Placing Faces: the portrait and the English country house in the long eighteenth century
Ed. and co-author with eds. Kate Retford, Jordan Vibert. Manchester: Manchester University Press, 2013.
This is the first book to explore in detail the social, historical, political and aesthetic relationships between two important aspects of 18th-century cultural life: portraiture and the country house, villa or estate. Houses (and their portraits) explored inlcude Wanstead House, Althorp, Chatsworth, Narford Hall, Stowe, Knole House, Windsor Castle.

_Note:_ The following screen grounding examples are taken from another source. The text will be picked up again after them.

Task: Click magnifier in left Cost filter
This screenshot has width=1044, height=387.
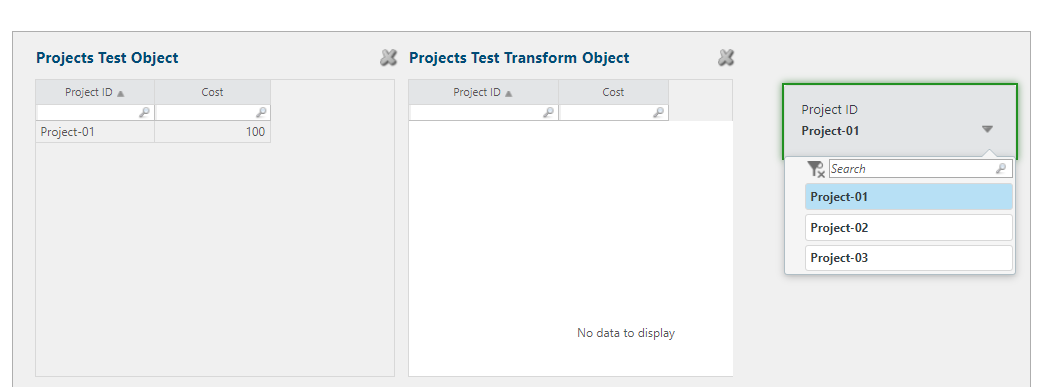Action: coord(262,113)
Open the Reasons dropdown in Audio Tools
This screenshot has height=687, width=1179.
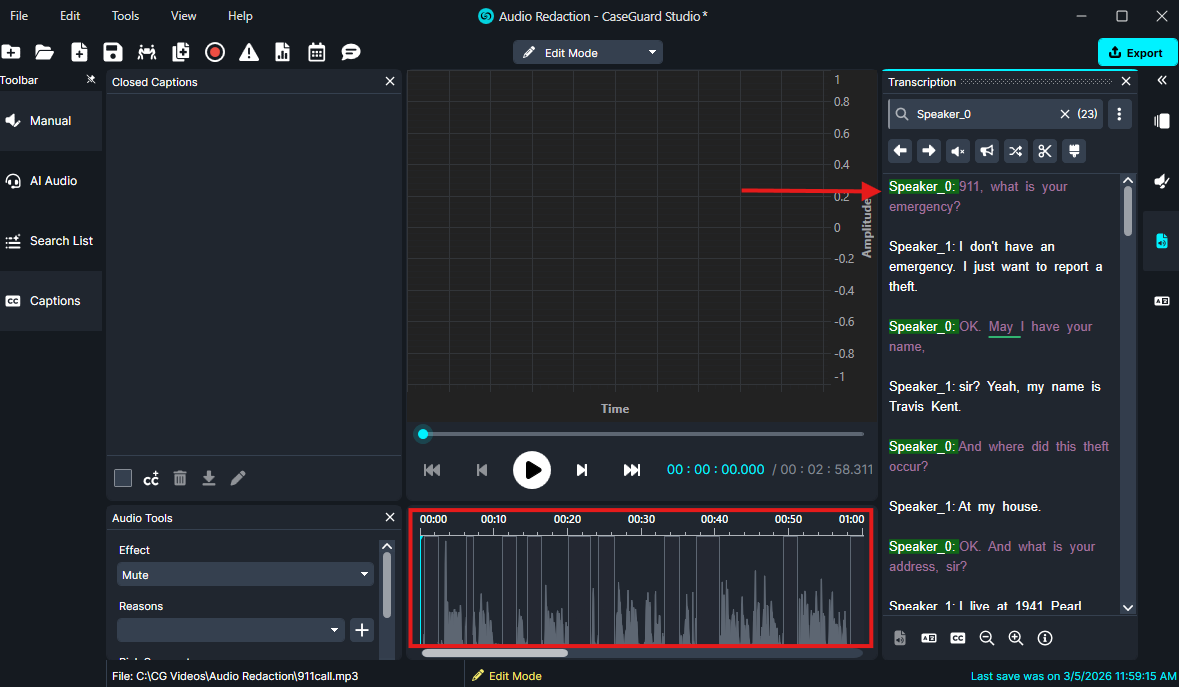(230, 630)
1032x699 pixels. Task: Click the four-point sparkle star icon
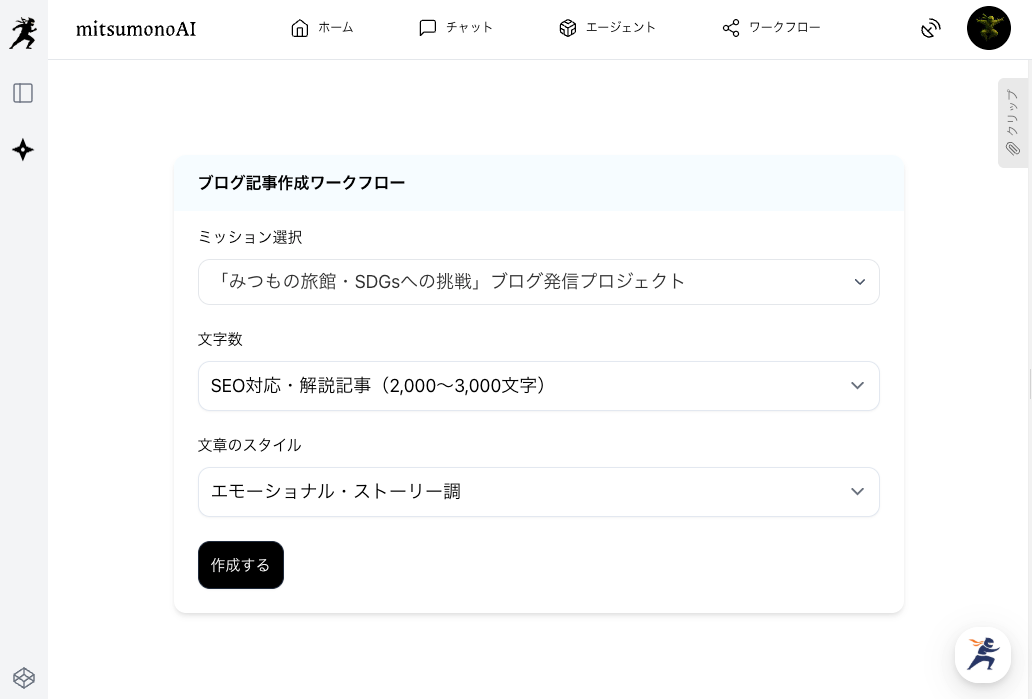23,150
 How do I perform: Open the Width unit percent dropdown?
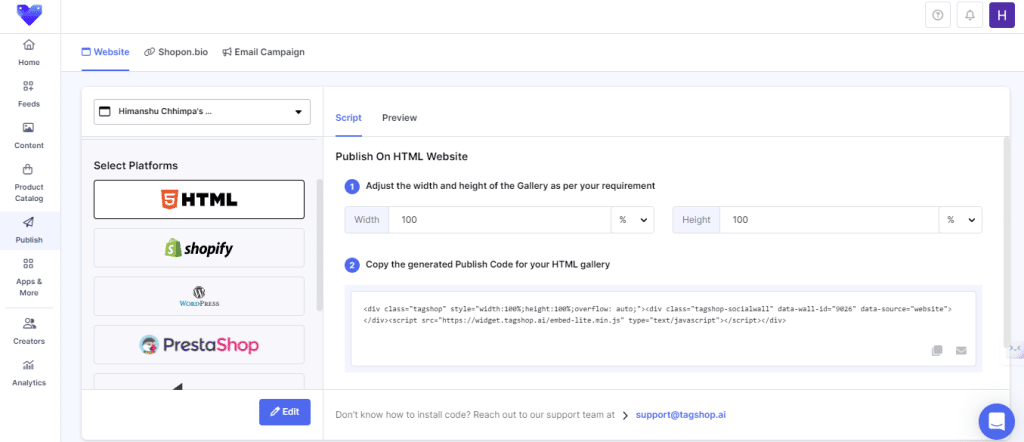coord(632,220)
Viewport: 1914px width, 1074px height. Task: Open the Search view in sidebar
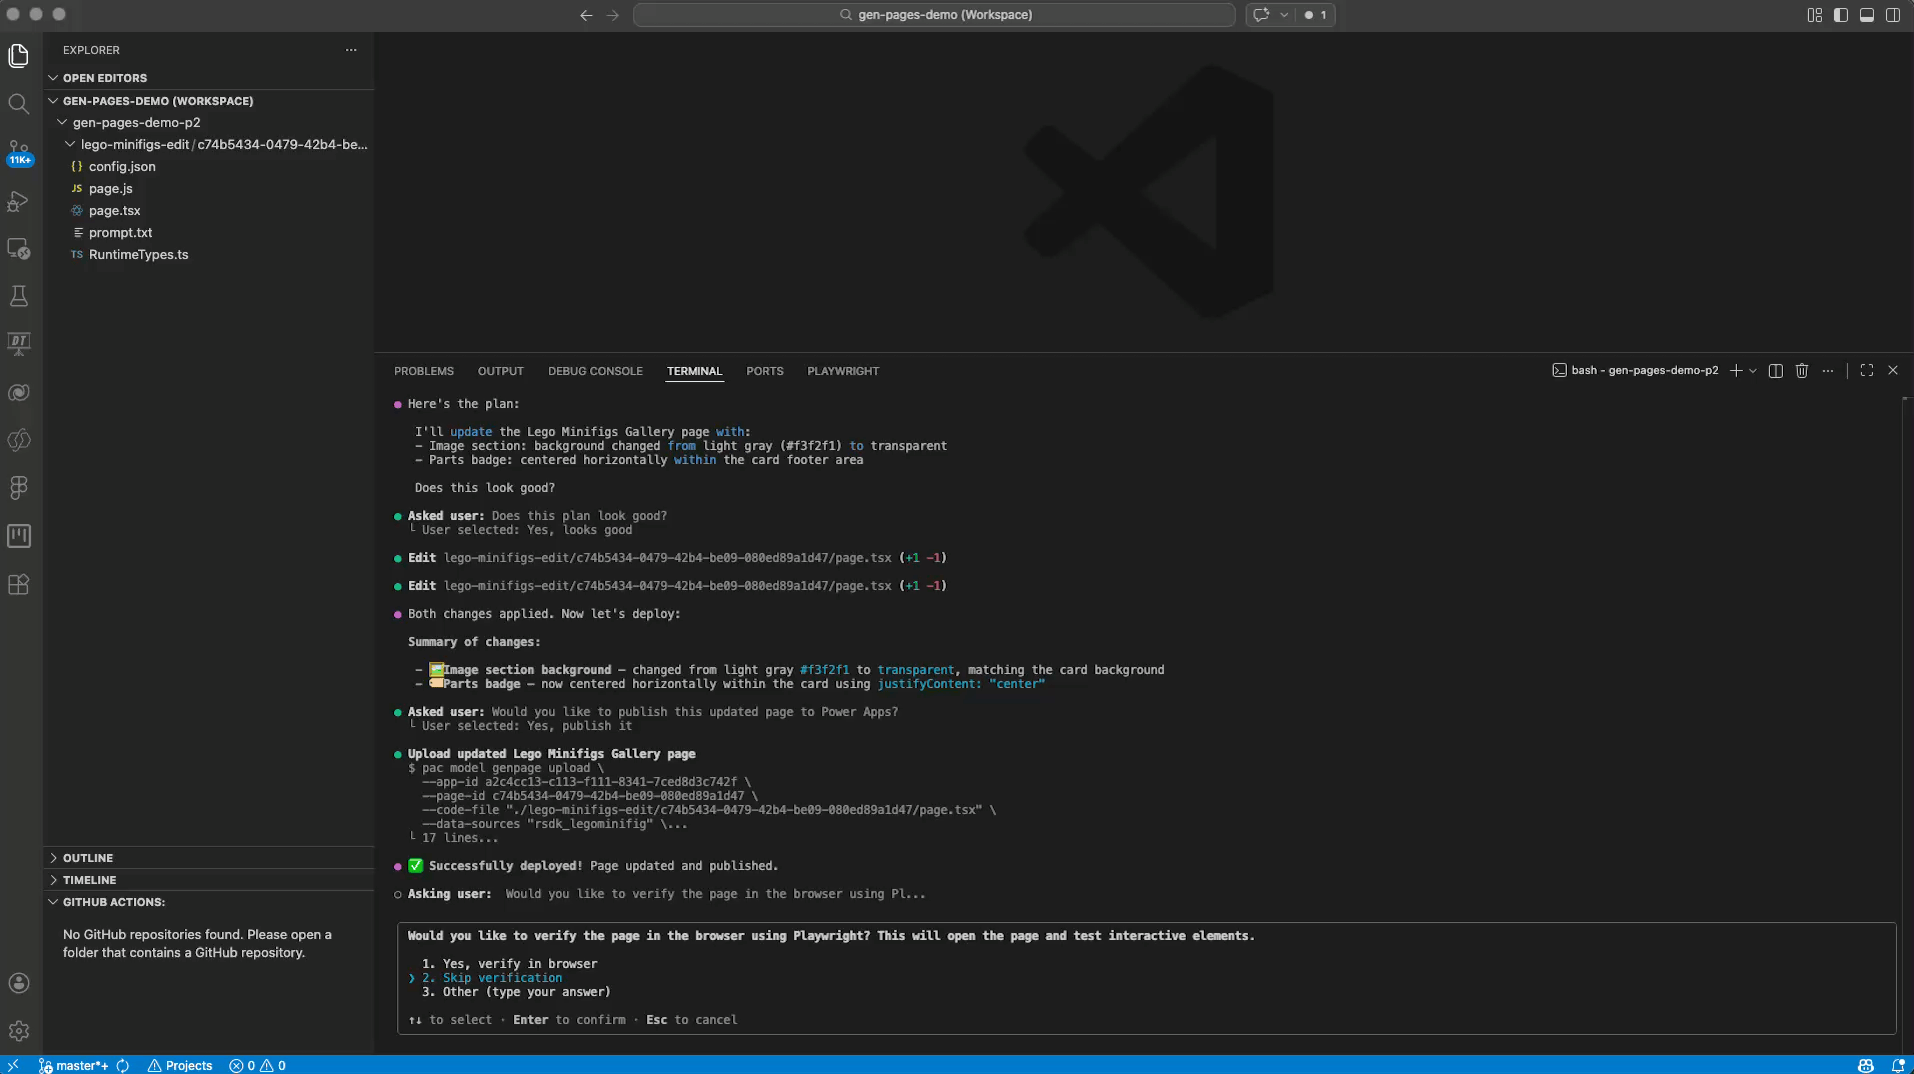(x=19, y=103)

As co-editor Perry has co-wrote the (10,000 word) Introduction which provides an overview of the complex and shifting relationship between works of art and their positioning within the spaces of a country house.
Her own chapter ‘Dirty Dancing at Knole’, explores the country house at Knole as a densely coded space in which portraits could contribute to both public and private meanings, and some of their gendered implications. She considers some of the less well documented aspects of Knole as both a repository of art and precious artefacts, and as a literal and symbolic representation of power and social relations. She focuses on representations of one of its most notorious celebrity occupants, the dancer Giovanna Baccelli, exploring the significance of the portraits of her commissioned by the Duke (Gainsborough, Giovanna Baccelli, 1782; Reynolds, Giovanna Baccelli as a Bacchante, 1783) and placed inside the house, and the ways in which her perceived status and her gender contributed to this accumulation and display of cultural capital at Knole. She also considers the relationship between Knole and the 18th-century celebrity world of the theatre and its female performers, arguing that there was a complex interaction between the spheres of English hereditary power and status, and the brash, sexualised and trans-national culture of masquerade and the 18th-century theatre. Perry suggests that these aspects can be seen to coalesce and even collude in the geography of this building and its valuable contents.